Top of Records provided
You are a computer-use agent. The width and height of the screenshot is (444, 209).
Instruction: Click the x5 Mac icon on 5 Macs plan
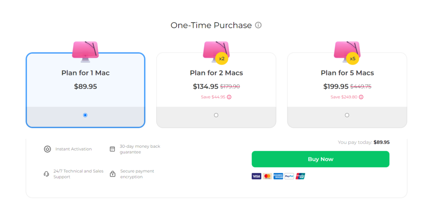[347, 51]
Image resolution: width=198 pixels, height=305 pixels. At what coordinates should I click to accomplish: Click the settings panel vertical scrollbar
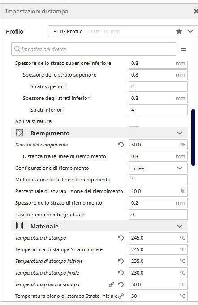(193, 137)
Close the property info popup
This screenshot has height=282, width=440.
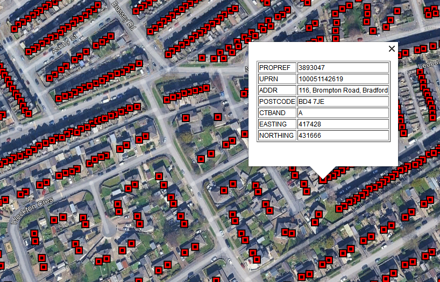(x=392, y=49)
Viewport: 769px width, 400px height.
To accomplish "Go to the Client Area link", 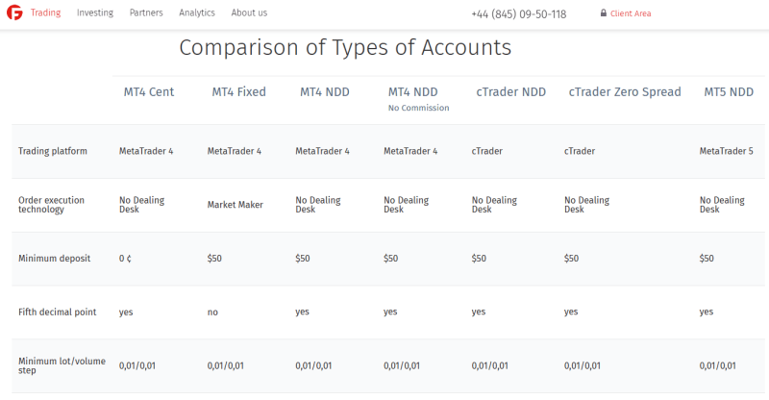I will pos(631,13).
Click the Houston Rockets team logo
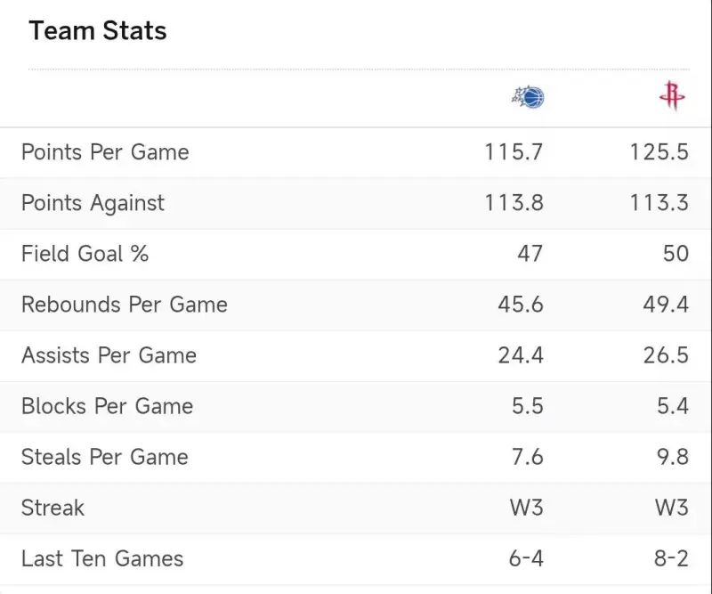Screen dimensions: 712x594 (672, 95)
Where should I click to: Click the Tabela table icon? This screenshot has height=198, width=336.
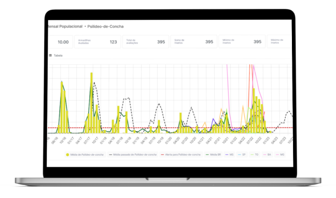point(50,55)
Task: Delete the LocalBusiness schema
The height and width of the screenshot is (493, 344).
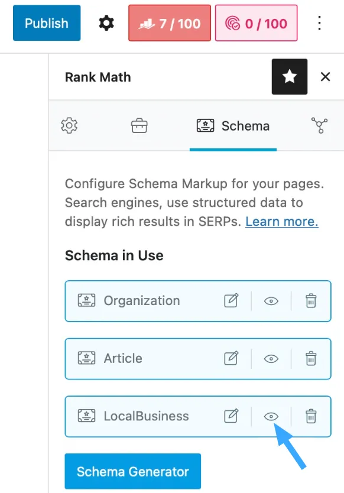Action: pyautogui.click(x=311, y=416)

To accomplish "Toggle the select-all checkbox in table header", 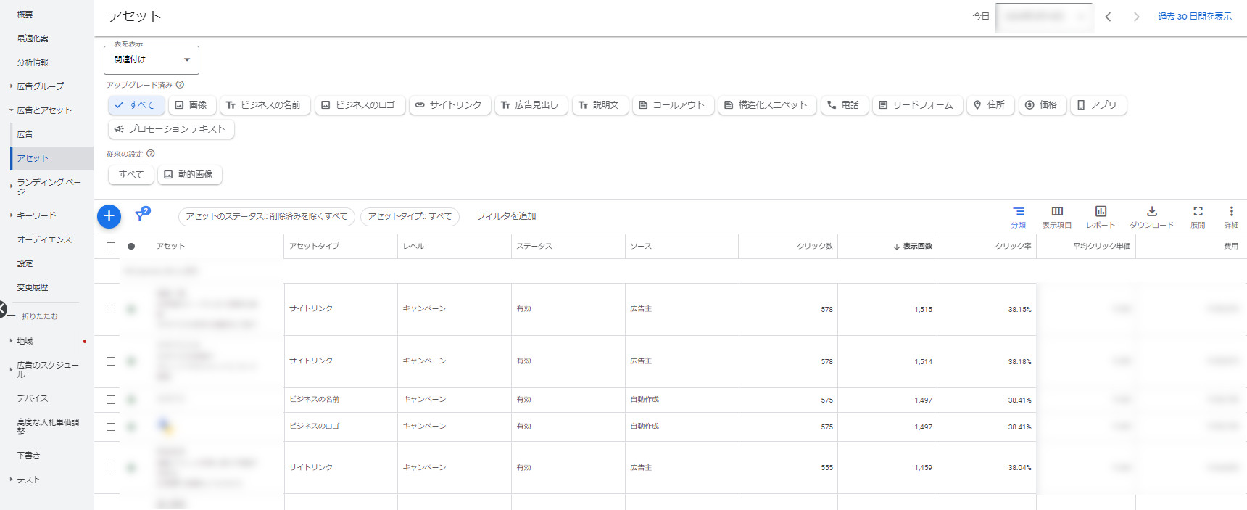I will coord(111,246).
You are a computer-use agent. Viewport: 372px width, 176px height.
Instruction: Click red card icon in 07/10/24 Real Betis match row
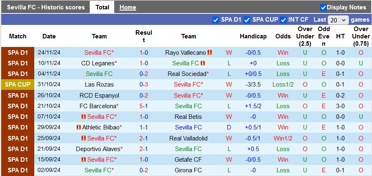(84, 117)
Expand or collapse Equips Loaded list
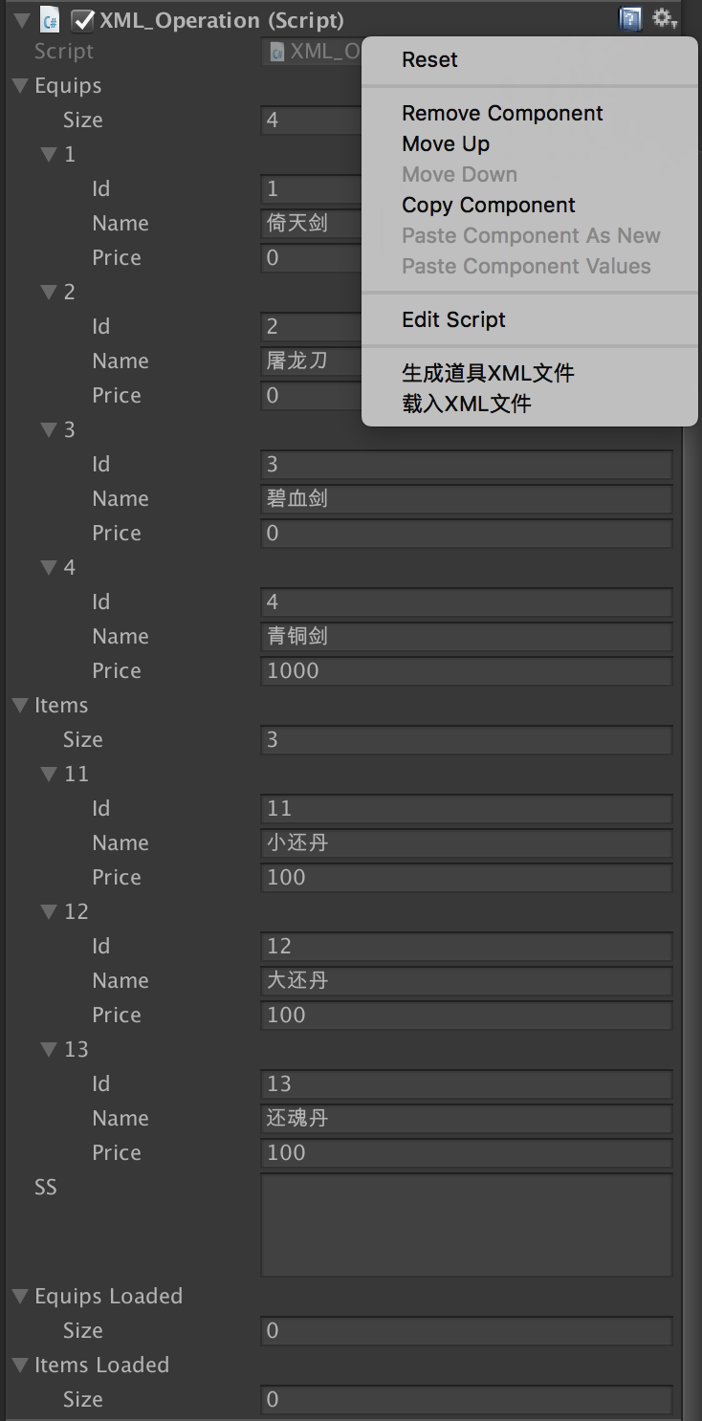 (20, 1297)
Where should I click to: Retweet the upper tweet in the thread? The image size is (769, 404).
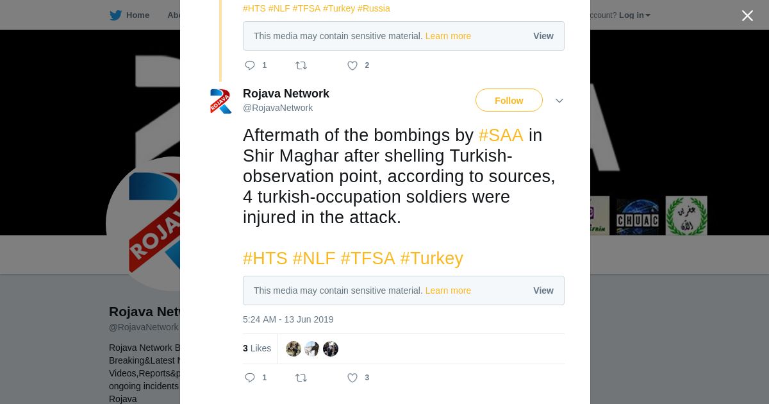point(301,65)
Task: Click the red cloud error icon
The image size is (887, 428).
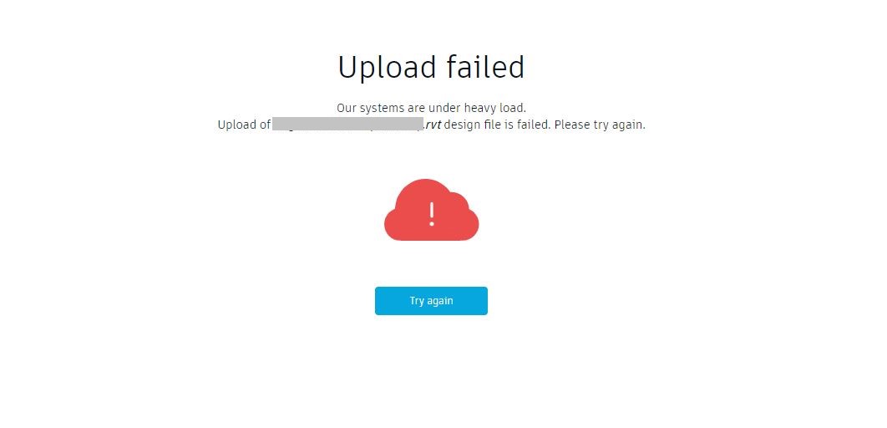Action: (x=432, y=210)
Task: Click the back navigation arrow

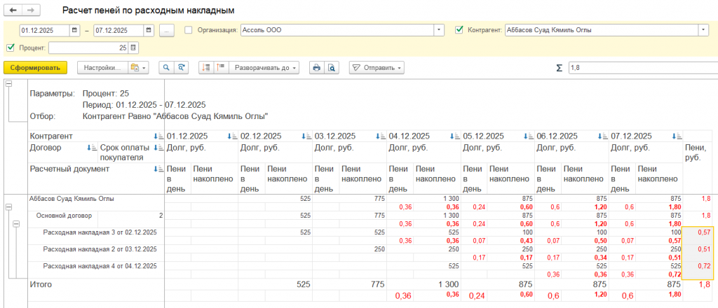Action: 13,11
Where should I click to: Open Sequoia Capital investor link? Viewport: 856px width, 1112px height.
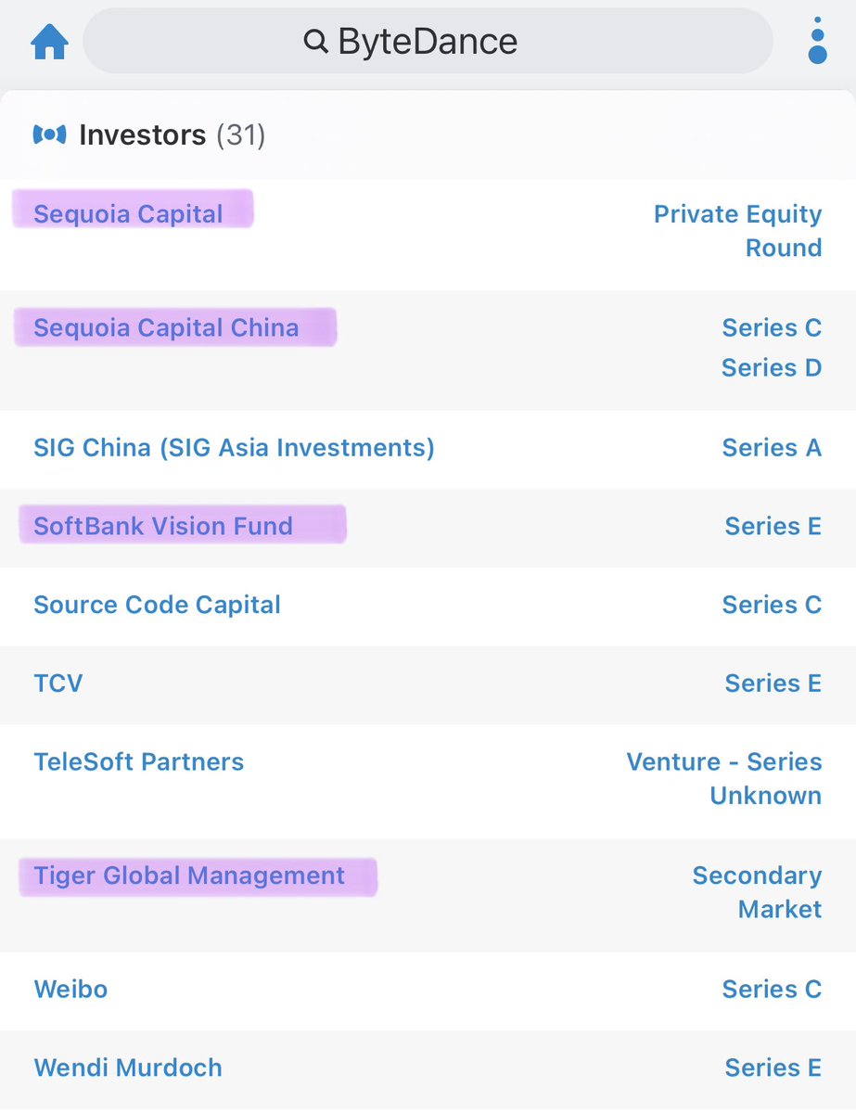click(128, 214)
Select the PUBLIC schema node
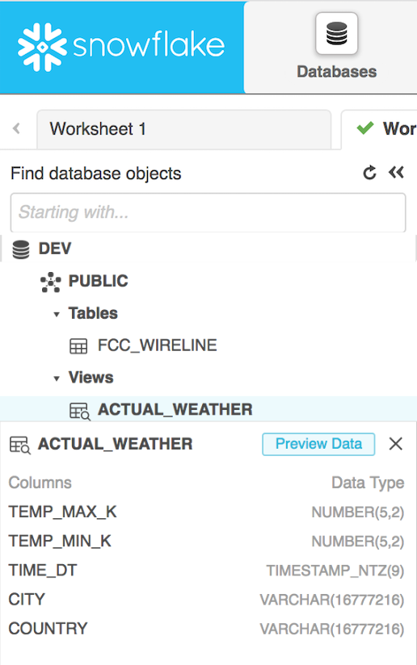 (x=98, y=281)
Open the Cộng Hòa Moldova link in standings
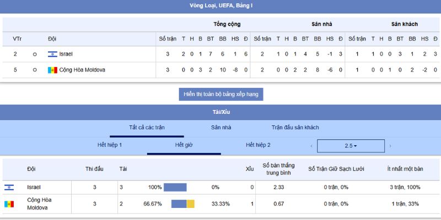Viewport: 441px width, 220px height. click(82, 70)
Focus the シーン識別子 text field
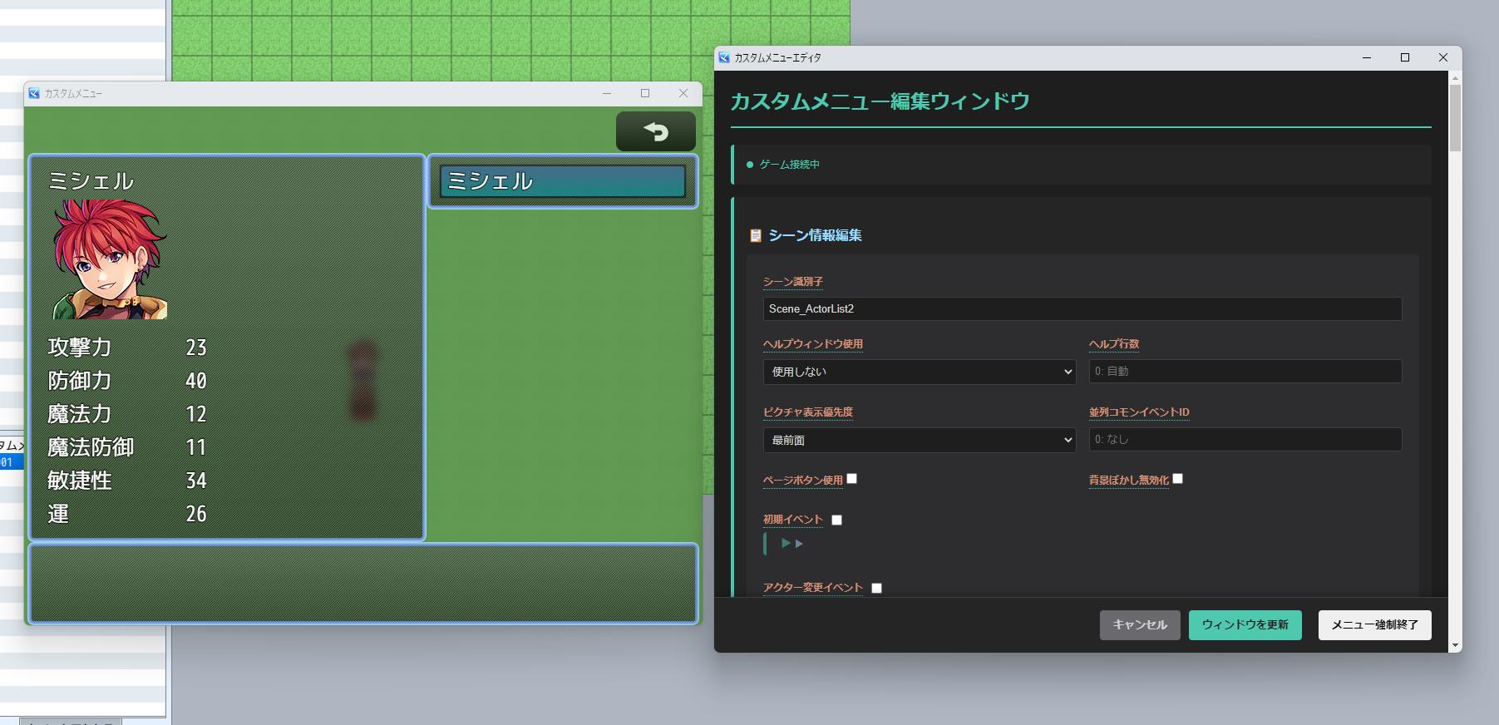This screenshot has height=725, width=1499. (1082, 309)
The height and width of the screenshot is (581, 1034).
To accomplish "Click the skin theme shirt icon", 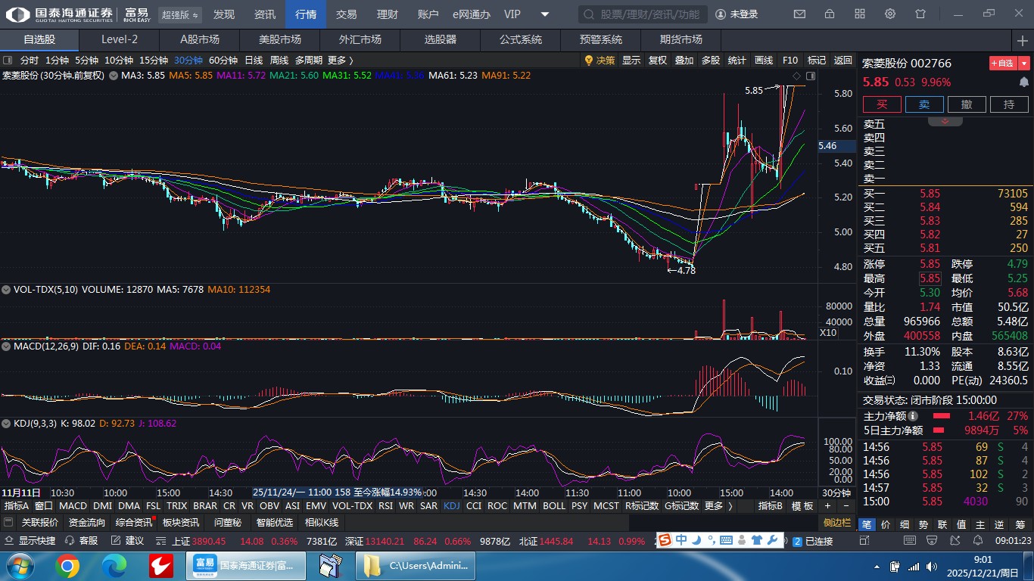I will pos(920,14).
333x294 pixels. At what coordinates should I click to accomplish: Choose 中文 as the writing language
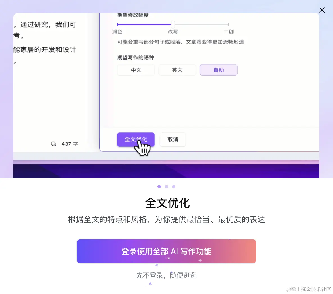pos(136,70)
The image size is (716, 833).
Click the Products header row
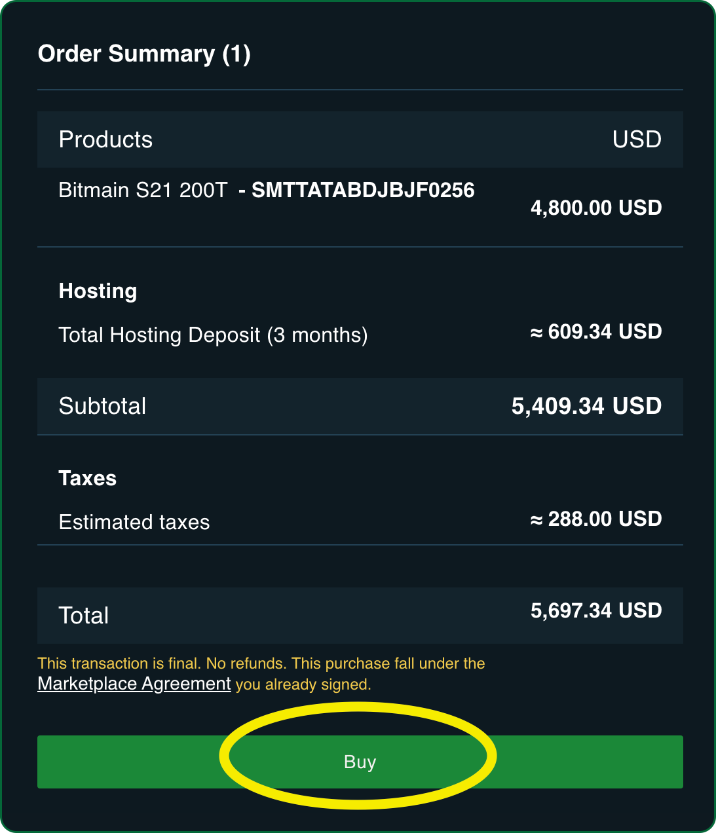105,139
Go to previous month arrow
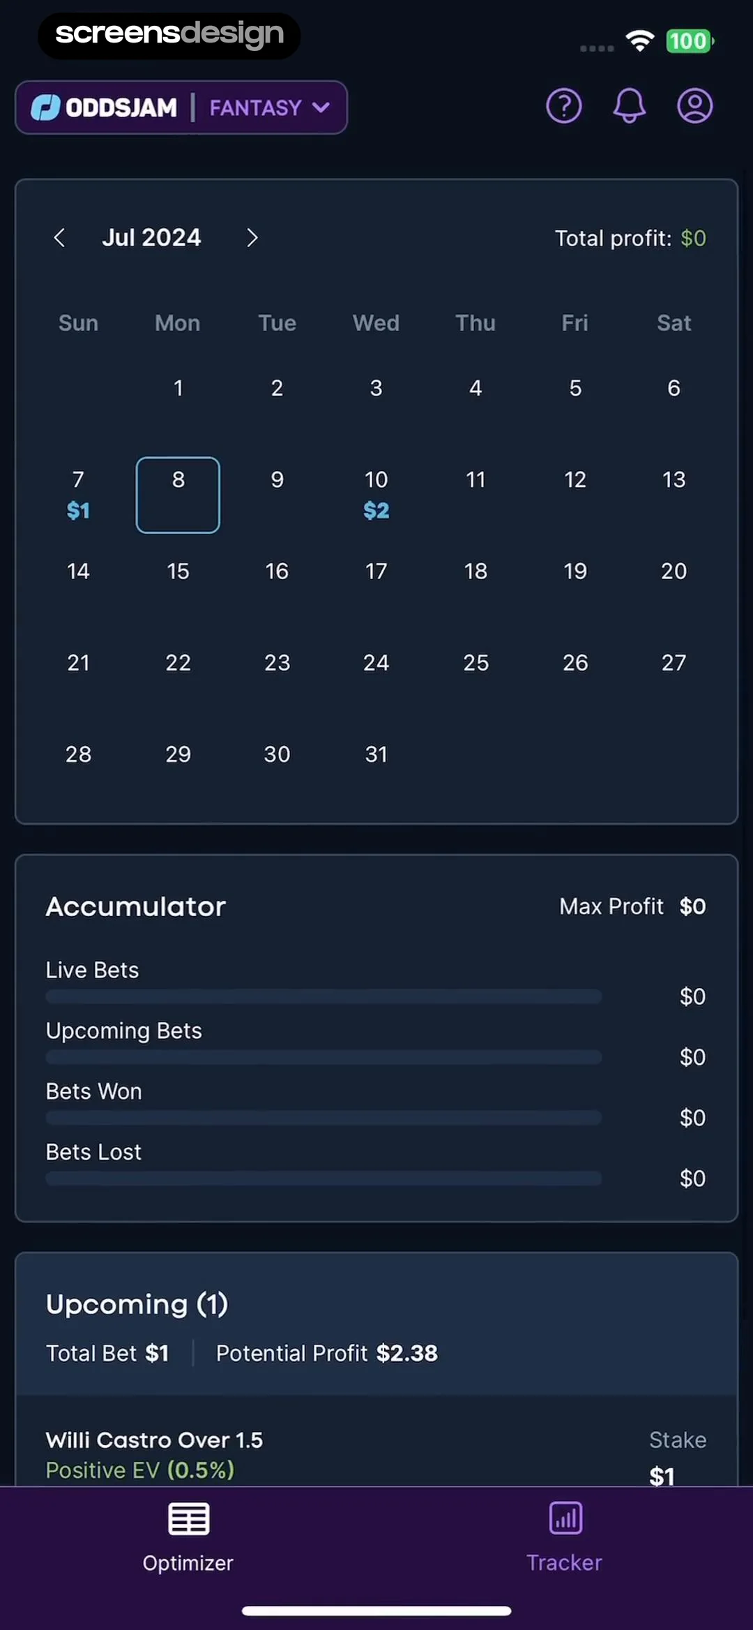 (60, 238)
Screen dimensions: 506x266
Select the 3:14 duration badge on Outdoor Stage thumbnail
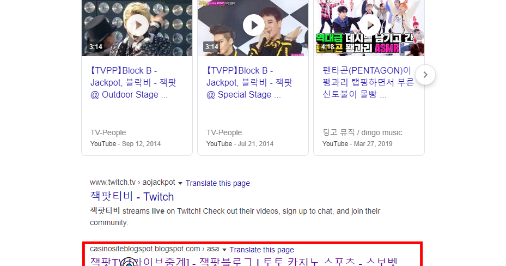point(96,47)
Bottom of Records provided
Wherever a line of the material has the word "agent", add it to a tally; give only the final number.

▸ **Answer space**: 2